The Corporate Bylaws or Shareholder Agreement might restrict what types of individuals can hold shares or whether businesses can hold shares, or even sometimes whether anyone outside of a family can. Therefore, one of these two agreements must be checked before any sale of S Corporation stock can be made.
If the Corporate Bylaws or Shareholder Agreement say that the prospective sale is permitted, then the stock will need to be valued, generally by a third-party, often with the assistance of an attorney. If the buyer and seller both decide to proceed with the purchase, a Share Sale and Purchase Agreement can be used to finalize the terms.
Finally, the S Corporation should ensure its books are updated to reflect the new ownership.
Things to take into account when transferring ownership of an S Corporation:
1. Ensure the sale is permitted under the Corporate Bylaws or Shareholder Agreement.
2. Have the stock valued.
3. Execute a Share Sale and Purchase Agreement.
4. Transfer the stock certificate, if any.
The many different structures available to business owners mean that there are many different ways to transfer ownership interest - which is often a benefit to owners!

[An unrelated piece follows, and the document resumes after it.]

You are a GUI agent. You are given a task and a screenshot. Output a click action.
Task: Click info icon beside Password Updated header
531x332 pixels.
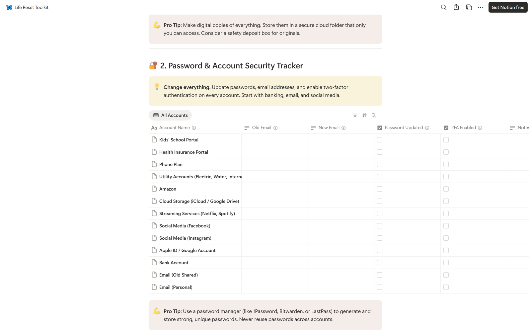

Most transfers of ownership, as noted above, require valuations and written agreements. It's important to keep in mind that the details of the transaction should always be clear between the person giving up their interest and the person obtaining it. Besides that, a licensed attorney in your state can help you with any business ownership interest transfers.
Things to take into account for all transfers of ownership interest:
1. Ensure the business documents permit the transfer.
2. Obtain a valuation, if needed.
3. Utilize the relevant written agreement for the sale.